Das hat die Geigerin Hilary Hahn, gleichermaßen bekannt für ihre atemberaubende Virtuosität wie für ihren künstlerischen Eigenwillen, gerade handstreichartig geändert. Sie hat bei 27 Komponisten, darunter so prominente Vertreter der zeitgenössischen Musik wie Einojuhani Rautavaara oder Lera Auerbach, 27 Zugaben in Auftrag gegeben, die reiche Ernte ist auf der CD „The Hilary Hahn Encores“ zu hören.

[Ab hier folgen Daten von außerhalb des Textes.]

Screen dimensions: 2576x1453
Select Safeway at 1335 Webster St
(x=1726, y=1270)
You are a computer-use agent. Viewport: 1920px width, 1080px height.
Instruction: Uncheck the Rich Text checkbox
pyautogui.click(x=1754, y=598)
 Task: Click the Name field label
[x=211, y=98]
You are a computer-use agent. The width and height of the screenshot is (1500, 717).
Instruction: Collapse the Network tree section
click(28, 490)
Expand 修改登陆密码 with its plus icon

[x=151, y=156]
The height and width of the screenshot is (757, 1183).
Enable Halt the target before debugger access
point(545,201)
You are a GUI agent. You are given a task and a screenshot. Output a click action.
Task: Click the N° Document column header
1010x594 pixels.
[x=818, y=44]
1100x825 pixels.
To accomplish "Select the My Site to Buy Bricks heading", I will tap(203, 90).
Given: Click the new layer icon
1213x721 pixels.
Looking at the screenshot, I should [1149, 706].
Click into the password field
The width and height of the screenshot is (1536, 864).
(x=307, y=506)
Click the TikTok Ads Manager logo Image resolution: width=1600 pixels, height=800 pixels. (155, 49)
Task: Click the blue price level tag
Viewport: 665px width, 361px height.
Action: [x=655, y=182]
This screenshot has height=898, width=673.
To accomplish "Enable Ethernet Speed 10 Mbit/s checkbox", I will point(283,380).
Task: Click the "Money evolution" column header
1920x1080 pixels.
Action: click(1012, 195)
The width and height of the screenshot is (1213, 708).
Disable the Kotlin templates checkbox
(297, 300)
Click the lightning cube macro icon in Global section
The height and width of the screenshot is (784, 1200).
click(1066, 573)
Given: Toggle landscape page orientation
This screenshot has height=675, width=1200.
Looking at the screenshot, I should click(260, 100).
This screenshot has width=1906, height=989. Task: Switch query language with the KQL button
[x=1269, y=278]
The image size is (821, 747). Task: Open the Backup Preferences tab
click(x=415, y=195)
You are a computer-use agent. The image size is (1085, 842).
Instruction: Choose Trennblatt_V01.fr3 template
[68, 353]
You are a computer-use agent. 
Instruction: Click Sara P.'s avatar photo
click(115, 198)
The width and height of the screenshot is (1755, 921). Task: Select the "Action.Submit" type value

„Encore“ ist der englische Ausdruck für „Zugabe“. Ursprünglich kommt das Wort aus dem Französischen, wo es schlicht „noch mal“ bedeutet – das Befehls-Ausrufezeichen kann man sich getrost dazudenken. „Noch mal“, das ist ein Hinweis auf die Ursprünge der Zugabe. In der Barockzeit spielte man nicht am Schluss einer Darbietung ein zusätzliches Werk, sondern wiederholte eines – Begeisterung vorausgesetzt. Bereits 1712 schrieb ein Leser an den Londoner „Spectator“: „Wie ich sehe, ist es Brauch geworden, dass, wenn ein Lied den Leuten besonders gefallen hat und sie Encore oder Altro Voltro schreien, der Künstler es für sie noch einmal singt.“ Und zwar ohne Rücksicht darauf, ob dadurch etwa die Opernhandlung unterbrochen wurde. Diese Übung ist in der Oper in Italien und Spanien bis heute anzutreffen. In Norddeutschland lassen sich die Leute immerhin zum Szenenapplaus hinreißen – was im Konzert doch verpönt ist.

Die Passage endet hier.